[Listed records]:
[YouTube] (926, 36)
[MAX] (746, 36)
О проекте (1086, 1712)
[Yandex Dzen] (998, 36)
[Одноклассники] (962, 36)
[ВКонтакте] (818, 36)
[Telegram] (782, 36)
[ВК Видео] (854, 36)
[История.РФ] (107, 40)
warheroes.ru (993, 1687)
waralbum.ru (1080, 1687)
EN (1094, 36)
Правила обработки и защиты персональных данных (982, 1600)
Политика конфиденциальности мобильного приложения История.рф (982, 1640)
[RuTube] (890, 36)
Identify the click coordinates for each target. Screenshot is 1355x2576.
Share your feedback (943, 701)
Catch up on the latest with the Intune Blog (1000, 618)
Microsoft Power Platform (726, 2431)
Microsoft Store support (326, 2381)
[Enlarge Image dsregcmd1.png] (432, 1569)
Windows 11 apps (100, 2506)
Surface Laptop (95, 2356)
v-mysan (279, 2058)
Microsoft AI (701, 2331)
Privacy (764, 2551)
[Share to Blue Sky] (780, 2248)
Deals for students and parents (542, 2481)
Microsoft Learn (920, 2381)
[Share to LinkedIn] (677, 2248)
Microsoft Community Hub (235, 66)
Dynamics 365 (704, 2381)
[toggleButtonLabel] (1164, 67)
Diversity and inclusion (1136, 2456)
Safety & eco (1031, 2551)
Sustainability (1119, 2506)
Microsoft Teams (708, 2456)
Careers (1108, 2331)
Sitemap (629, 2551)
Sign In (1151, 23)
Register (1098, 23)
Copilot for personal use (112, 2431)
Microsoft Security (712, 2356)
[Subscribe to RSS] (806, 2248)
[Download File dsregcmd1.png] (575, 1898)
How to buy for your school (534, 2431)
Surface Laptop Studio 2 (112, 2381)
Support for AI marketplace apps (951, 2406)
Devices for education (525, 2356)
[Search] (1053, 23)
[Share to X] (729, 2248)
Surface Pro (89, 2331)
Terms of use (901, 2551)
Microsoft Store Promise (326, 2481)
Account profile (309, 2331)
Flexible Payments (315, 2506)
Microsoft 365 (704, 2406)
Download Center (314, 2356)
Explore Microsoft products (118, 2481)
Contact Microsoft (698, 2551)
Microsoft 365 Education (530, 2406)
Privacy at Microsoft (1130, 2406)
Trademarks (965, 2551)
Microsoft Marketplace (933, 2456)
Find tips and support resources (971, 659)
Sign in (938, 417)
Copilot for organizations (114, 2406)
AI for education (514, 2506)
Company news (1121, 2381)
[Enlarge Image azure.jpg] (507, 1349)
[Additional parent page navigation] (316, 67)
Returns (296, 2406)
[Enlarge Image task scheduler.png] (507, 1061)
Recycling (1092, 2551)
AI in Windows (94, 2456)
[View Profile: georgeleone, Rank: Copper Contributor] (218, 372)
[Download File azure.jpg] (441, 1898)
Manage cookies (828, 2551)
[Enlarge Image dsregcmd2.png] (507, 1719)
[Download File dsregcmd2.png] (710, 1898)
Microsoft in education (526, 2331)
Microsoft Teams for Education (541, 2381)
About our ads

[Action item]:
Your response should be each line that includes the word "azure", copied from the records.

[Result of the exercise]:
[Enlarge Image azure.jpg] (507, 1349)
[Download File azure.jpg] (441, 1898)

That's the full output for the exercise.